How does a war end? George Kennan, the diplomat and historian who designed the cold war against the Soviet Union, prescribed, in an article published in 1947, a strategy of containment of Moscow’s expansion, the strengthening of democracies and, above all, much patience. The USSR would already fall. It collapsed forty years later. How do wars like the one in Ukraine end, in which neither side seems able to fully achieve their goals? According to all the experts, they always end up at a negotiating table after many, many deaths on both sides.
This was the script for the war that began on February 24, 2022, with the Russian invasion of Ukraine. It was hard to think a week ago that Russia had enough strength to achieve its goal in the neighboring country, nor that the Ukrainians would be able to reverse the invasion and achieve the expectations they had imposed on themselves (such as the recovery of Crimea).
In the early days of the war, and to the indignation of the countries of Central Europe, Emmanuel Macron and Olaf Scholz, when France and Germany were still wondering whether they had any strategic autonomy vis-à-vis the United States, asked not to put Putin in a corner and leave him an honorable exit in case things don’t go well for him. But it was one thing to imagine the failure of the Ukrainian campaign and another, very different, to think of an implosion of Russia in the form of a civil war, which is what we have been witnessing since Friday night.
During the next few hours, conspiratorial versions will circulate about the involvement of the United States in the crisis in Russia. The war in Ukraine would, according to this version, be an instrument of the neocons to bring about regime change in Moscow. But frankly, it doesn’t look like Wagner is a Washington weapon. The truth is that very few analysts could have imagined such an outcome, a crisis that does not bode well. Because in the current circumstances, after Putin what comes is something much worse than Putin. More militaristic and much more dangerous for stability in Europe.
The trigger for this situation is Yevgeny Prigozhin, a man to whom the best-documented book on the Russian president, Putin’s Men, by Catherine Belton, only devotes a couple of paragraphs to him. Belton dispenses with his past as a chef and goes straight to his involvement and funding of an army of trolls who in 2016 interfered in the US election to get them to vote for Trump.
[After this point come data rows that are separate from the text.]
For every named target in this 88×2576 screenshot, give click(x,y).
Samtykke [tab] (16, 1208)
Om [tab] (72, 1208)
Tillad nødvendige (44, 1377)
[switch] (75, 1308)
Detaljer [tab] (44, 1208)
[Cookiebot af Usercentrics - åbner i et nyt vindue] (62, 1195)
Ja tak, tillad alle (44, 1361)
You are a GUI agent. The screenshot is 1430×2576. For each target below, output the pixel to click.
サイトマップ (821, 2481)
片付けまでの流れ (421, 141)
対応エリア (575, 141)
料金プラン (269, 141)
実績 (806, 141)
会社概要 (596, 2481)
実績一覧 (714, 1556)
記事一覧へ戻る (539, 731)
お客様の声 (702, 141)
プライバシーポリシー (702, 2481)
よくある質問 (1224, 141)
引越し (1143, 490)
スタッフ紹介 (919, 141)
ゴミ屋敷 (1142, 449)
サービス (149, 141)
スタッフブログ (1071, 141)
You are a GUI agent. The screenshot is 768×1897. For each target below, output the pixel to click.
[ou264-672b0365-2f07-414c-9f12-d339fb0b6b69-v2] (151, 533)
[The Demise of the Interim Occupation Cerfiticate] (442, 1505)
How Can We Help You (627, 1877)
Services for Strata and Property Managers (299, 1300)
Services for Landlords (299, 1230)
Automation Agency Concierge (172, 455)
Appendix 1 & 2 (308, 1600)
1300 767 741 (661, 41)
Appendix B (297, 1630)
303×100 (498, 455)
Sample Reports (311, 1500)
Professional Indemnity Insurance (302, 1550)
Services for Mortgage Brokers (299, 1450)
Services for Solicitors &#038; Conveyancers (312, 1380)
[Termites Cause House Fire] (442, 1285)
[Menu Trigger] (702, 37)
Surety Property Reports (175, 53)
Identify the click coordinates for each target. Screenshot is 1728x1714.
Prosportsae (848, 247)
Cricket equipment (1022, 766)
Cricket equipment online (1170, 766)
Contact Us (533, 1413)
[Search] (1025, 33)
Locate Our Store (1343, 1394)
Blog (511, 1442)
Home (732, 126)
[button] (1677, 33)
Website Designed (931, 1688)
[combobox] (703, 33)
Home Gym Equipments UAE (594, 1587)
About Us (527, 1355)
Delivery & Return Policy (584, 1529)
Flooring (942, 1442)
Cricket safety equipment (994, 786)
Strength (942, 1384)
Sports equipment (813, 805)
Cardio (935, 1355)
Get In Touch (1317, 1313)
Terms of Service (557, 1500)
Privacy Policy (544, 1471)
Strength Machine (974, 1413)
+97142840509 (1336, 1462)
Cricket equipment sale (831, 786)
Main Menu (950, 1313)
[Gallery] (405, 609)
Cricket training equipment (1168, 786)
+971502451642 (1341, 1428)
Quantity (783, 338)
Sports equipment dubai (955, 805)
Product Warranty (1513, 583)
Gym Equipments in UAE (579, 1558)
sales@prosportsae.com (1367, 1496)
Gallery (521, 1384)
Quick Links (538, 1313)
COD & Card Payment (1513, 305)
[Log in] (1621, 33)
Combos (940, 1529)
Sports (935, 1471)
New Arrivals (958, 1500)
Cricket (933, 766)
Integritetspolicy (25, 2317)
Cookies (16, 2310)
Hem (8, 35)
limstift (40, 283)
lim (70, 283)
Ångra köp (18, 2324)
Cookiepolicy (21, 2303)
He does not mention Wagner, another State operation created in 2014 with the aim of creating a group of mercenaries capable of reaching where the Russian army could not.
One of the big problems that the Soviet Union bequeathed to the Russian governments of the nineties was the size of the army. It was an outdated, expensive and endemically corrupt structure, an institution that sucked up a significant part of the State budget. It needed to be reformed. But in the new Russia there was no money.
The 2000s were good for President Putin. Oil was expensive, the budget improved and by 2008 the government had already paid off the international credits that Russia owed. He commissioned Serguei Xoigú to modernize the army to make it smaller and more dynamic. But that mirage faded in 2022, when the column of tanks and armored vehicles advancing from Belarus to Kyiv was bogged down by obvious logistical and supply problems.
The inadequacies of the army in Ukraine opened the door for Wagner, who concentrated his forces in symbolic areas of the front, such as Bakhmut, where the men enlisted by Wagner were cannon fodder for a campaign that was very costly in lives. At the time, Prigozhin was already a giant with political ambitions, a man who insulted in his videos high-ranking military leaders like Xoigu, whom he accused of corruption.
This is the man Putin now fears. Fiona Hill, one of the best experts on Russia in the American administration, has explained that Putin has been one of the men who has best known how to use fear as a political weapon. He knows his worth and has not hesitated to use the fear of nuclear holocaust when his campaign in Ukraine has shown signs of failure. Now he is the one who is afraid of a man with medieval gestures whom he did not even dare to mention in his empty speech this Saturday morning.
This is the third time Russia has experienced it in the last thirty years. In the first, against Mikhail Gorbachev in 1991, the old communist apparatus failed. In the second, propitiated by Boris Yeltsin in 1993, he got away with it. It is not at all clear what will happen in the next few hours.